**What the task asks**
In the listing below, count the lines with "will" and report only the figure.
----------------------------------------
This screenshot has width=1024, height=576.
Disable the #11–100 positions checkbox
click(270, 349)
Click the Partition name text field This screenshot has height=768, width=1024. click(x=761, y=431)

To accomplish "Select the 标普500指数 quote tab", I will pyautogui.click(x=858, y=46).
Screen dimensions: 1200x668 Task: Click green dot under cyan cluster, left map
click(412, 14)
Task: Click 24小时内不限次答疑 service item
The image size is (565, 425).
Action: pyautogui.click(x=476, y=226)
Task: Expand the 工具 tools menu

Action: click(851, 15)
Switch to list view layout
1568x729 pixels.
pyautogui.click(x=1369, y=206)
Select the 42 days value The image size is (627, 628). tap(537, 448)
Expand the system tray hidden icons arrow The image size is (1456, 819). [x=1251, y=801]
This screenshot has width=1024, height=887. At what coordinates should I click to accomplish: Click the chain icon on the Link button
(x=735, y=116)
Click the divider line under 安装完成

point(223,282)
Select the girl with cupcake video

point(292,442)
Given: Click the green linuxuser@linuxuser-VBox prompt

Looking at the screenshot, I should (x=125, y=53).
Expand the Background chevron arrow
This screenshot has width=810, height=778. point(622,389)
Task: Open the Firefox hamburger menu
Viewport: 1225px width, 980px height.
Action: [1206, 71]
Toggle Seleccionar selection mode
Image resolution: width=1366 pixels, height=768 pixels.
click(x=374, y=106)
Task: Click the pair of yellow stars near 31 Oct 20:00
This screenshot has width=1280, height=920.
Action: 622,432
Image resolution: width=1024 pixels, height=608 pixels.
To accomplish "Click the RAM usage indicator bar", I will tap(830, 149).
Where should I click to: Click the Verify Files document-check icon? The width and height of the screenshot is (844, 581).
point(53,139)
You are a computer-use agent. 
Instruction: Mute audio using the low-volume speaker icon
----------------------------------------
**Reply to the task**
2